On Look & Feel

Our Process: Phase #2

Look & Feel

A design should be a unified and aesthetized — that is, organic — response to a prioritized list of user needs.

Engaging OS imposes some design constraints in that apart from publicly-accessible screens, there are only two main types of screens: 1) role dashboards, comprising sets of centered consoles each displaying a table; and 2) ports, being mostly forms. Within these constraints, we express and build on your brand, striving for elegance.

We often utilize the Golden Ratio in order to balance perfect 50/50 symmetries with the less obvious 62/38 and 85/100. We aim for clarity and obviousness, so are grateful for conventions and fashion. Novelty might emerge in the fulfilling of a unique combination of requirements.

One checklist we're mindful of is Dieter Rams’s rules for interaction design, where good design:

  1. Is innovative
  2. Makes a product useful
  3. Is aesthetic
  4. Makes a product understandable
  5. Is unobtrusive
  6. Is honest
  7. Is long-lasting
  8. Is thorough down to the last detail
  9. Is environmentally friendly
  10. Involves as little design as possible

Rams places innovation as rule #1, but at least for now, we feel that merely implementing an elegant tailored system and thereby meeting rules #2–7 is innovation enough; we take rule #10 to do "as little design as possible" as not the last and least rule but more the epitaph for all the rest.

We view rule #8 about thoroughness in the context of Frank Lloyd Wright’s dictum that organic architecture is an architecture from within outward, so avoiding the common situation of a fancy splash page degenerating into unnerving design chaos within. Instead, the homepage comes last, emerging as much as possible from design choices already made during the development of component parts — so much so that we might almost restate rule #8 as being thorough not “down to” but “up from” the last detail.
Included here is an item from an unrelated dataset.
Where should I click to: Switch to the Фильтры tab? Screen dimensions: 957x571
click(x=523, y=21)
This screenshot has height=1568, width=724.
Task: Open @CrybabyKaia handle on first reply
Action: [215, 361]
Contributing to Rams’s rule #4 on making a product understandable, in a technique we call semantic typography we reduce cognitive load on the user by always displaying each type of item in its own unique font. The user unconsciously learns to recognize what they’re looking at before even reading it, so expends less effort building a mental map of each screen and even of the information architecture. This amount of typographic variety often requires three typefaces, which is at least one more typeface than is generally considered elegant, so to help avoid visual chaos we limit our typeface palette to those from a single font foundry, preferably the renowned Hoefler & Co.

We value consistency not only in typography but consistently. Luckily for our medium, consistency makes a software system not only easier to use but also easier to produce. Moreover, by enabling the re-rendering of the same things repeatedly, consistency can also improve speed.

We hope that this all culminates in personality, which can emerge with consistent use of a critical mass of design patterns.